● Your goal
Word for word, repeat the data that follows. Do not include the pictures.

● Screenshot grounding data
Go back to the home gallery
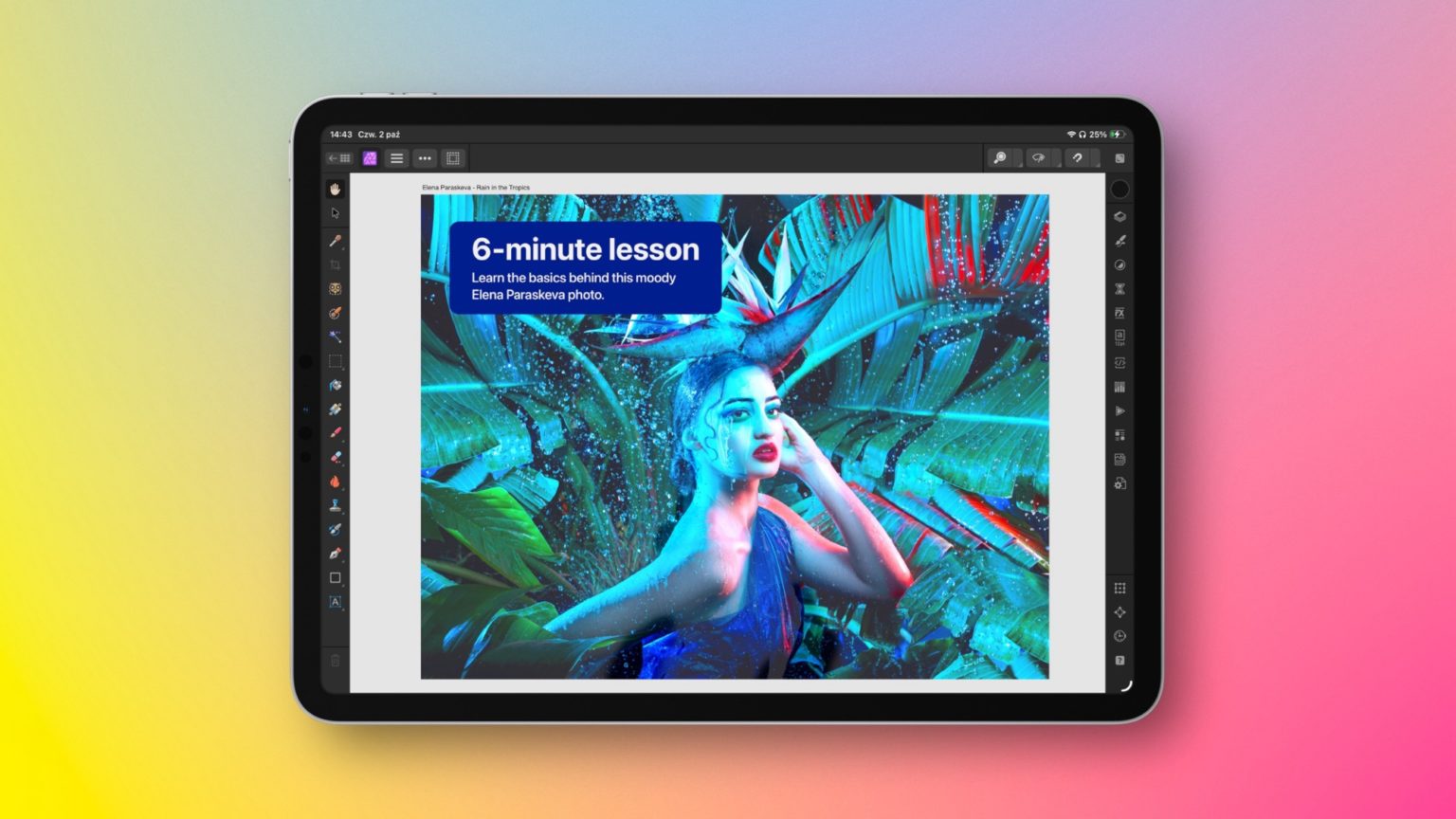Image resolution: width=1456 pixels, height=819 pixels. tap(339, 158)
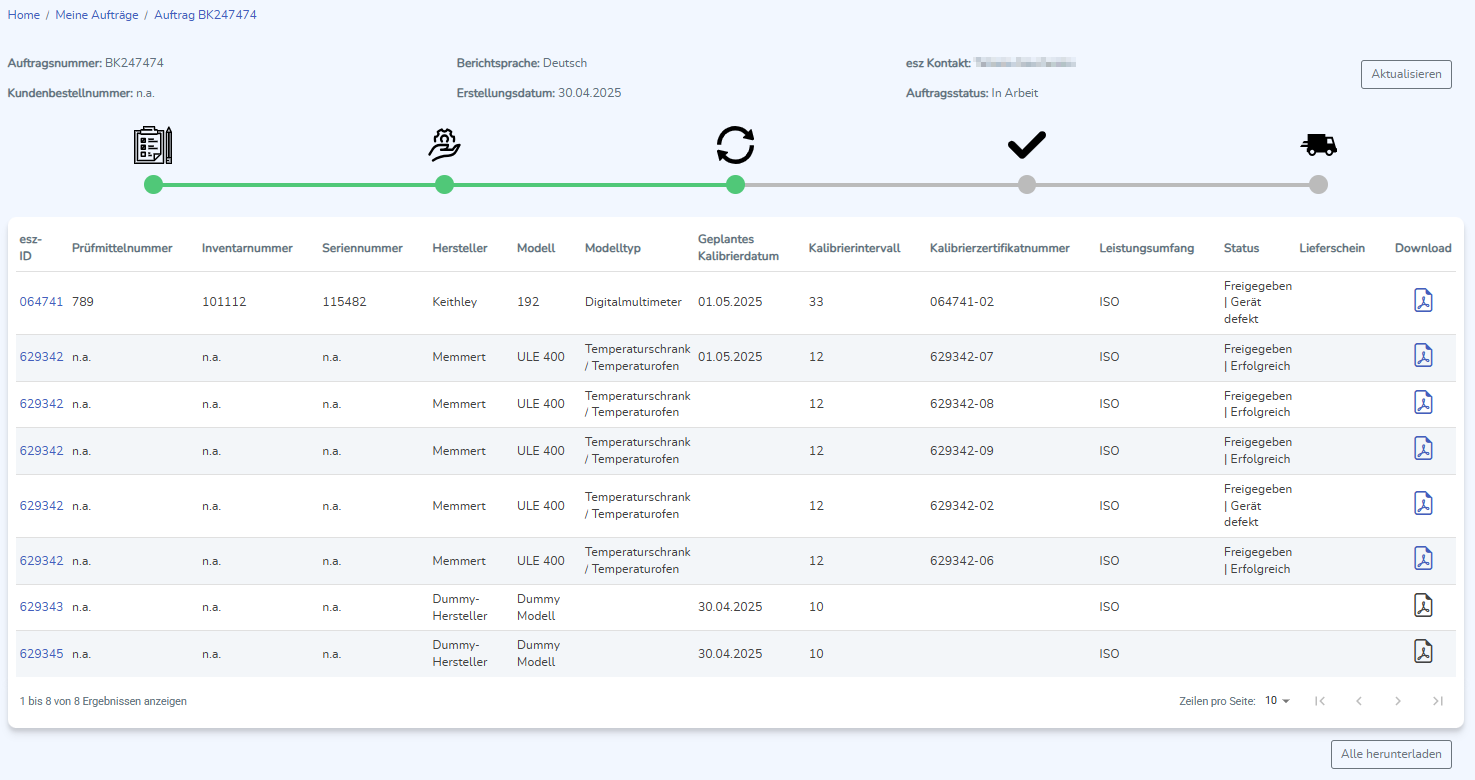Click the next page chevron

1398,701
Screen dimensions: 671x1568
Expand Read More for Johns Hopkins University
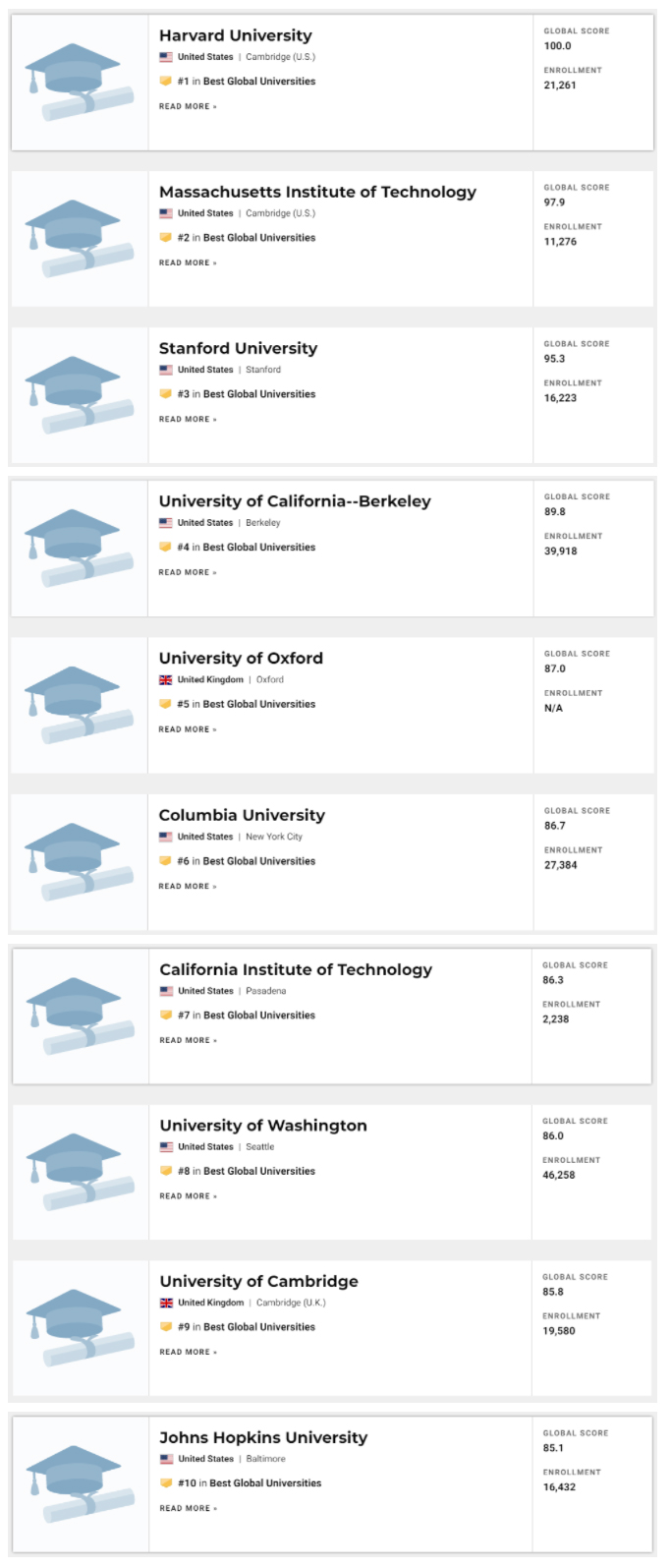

● Solution below
Go back to the home gallery
Image resolution: width=1456 pixels, height=819 pixels. tap(339, 158)
Click the next page chevron

1398,701
Screen dimensions: 671x1568
Expand Read More for Johns Hopkins University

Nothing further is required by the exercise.